I want to check my page that only have one ip without hostname(http://ip.ip.ip.ip/dologin.htm)
Now I want to check it for brute force from hydra.
What I tried is:
hydra -l admin -p admin ip.ip.ip.ip http-post-form "/dologin.htm:P2=^PASS^&Login=:1"
P2: form of password
LOGIN: form of username(This is empty - no user name )
:1: for bad password attempting(doesn't have message for entering bad password)...
So the result is:
When I enter correct password in hydra it says your password is wrong ...
What should I do?
Thanks
The problem is you failur condition (:1).

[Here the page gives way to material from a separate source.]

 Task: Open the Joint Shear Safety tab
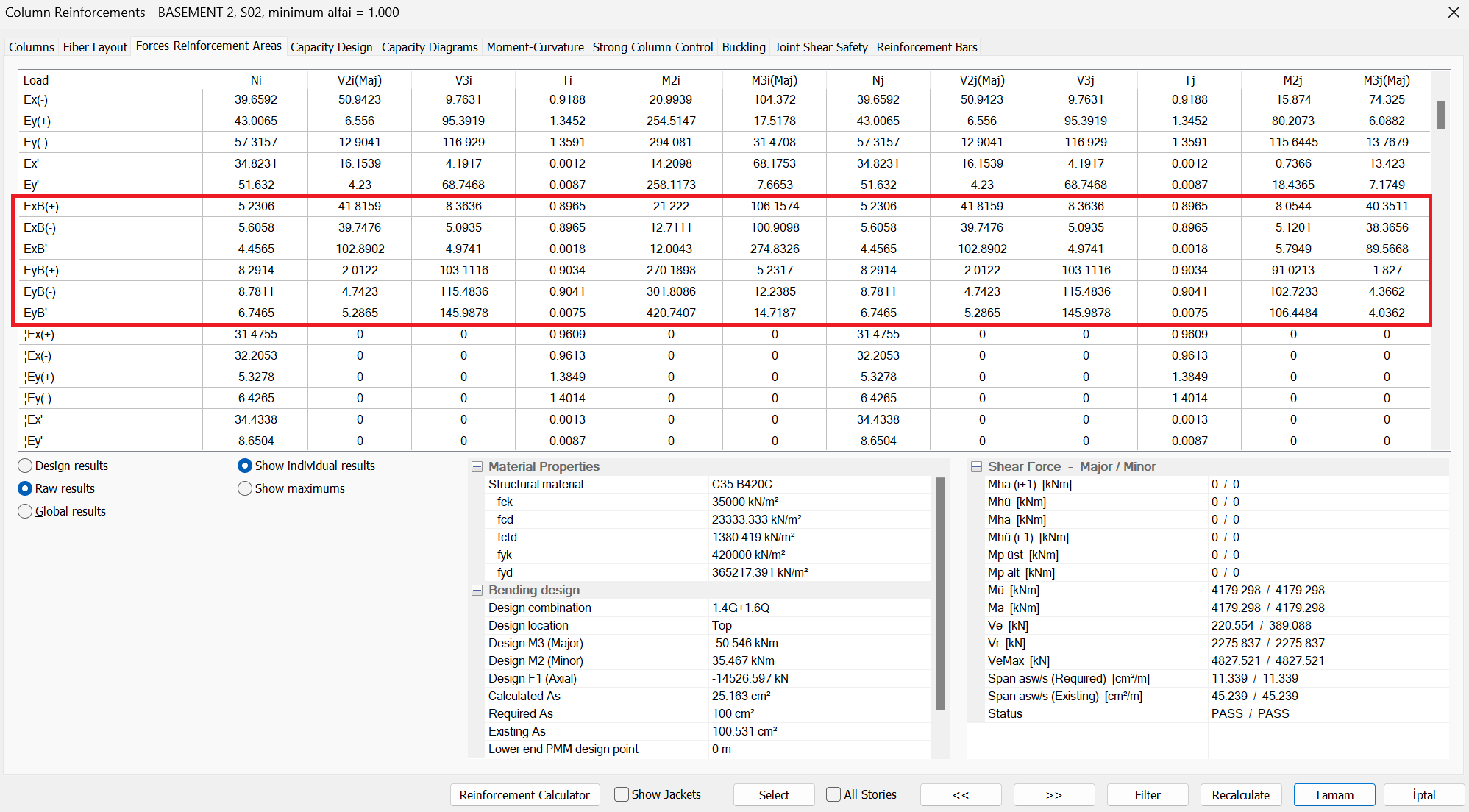[x=821, y=47]
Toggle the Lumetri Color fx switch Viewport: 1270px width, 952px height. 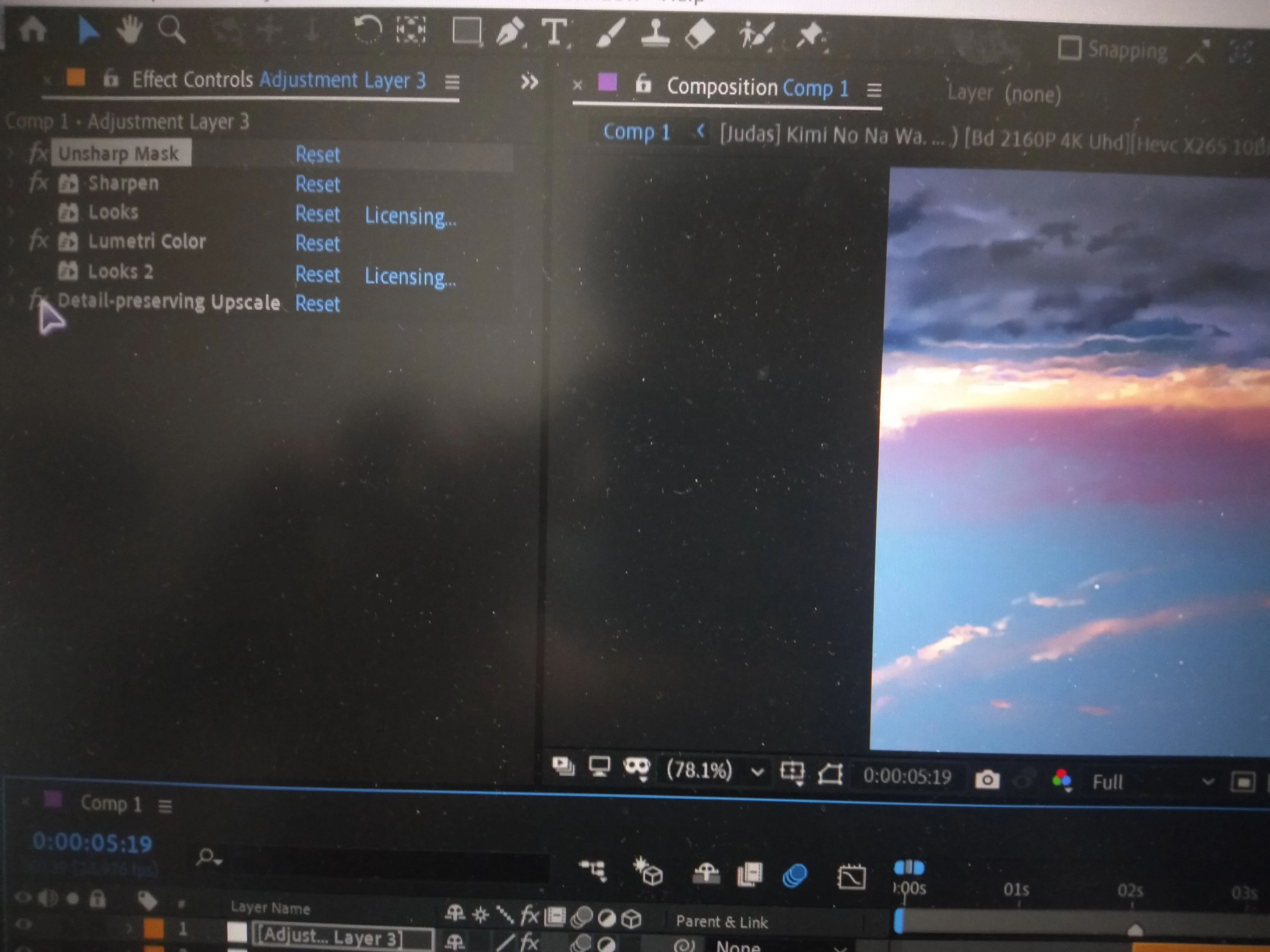tap(38, 240)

From the source we can see that the format for option field is as follows:
The option field (following the service field) takes three ":" separated values and an optional fourth value, the first is the page on the server to GET or POST to, the second is the POST/GET variables (taken from either the browser, or a proxy such as PAROS) with the varying usernames and passwords in the "^USER^" and "^PASS^" placeholders, the third is the string that it checks for an invalid or valid login - any exception to this is counted as a success. So please: * invalid condition login should be preceded by "F=" * valid condition login should be preceded by "S=". By default, if no header is found the condition is assume to be a fail, so checking for invalid login. The fourth optional value, can be a 'C' to define a different page to GET initial cookies from.
So you should be able to supply a success condition instead of a fail condition.
Therefore change your :1 to :S=string from the page after successful login.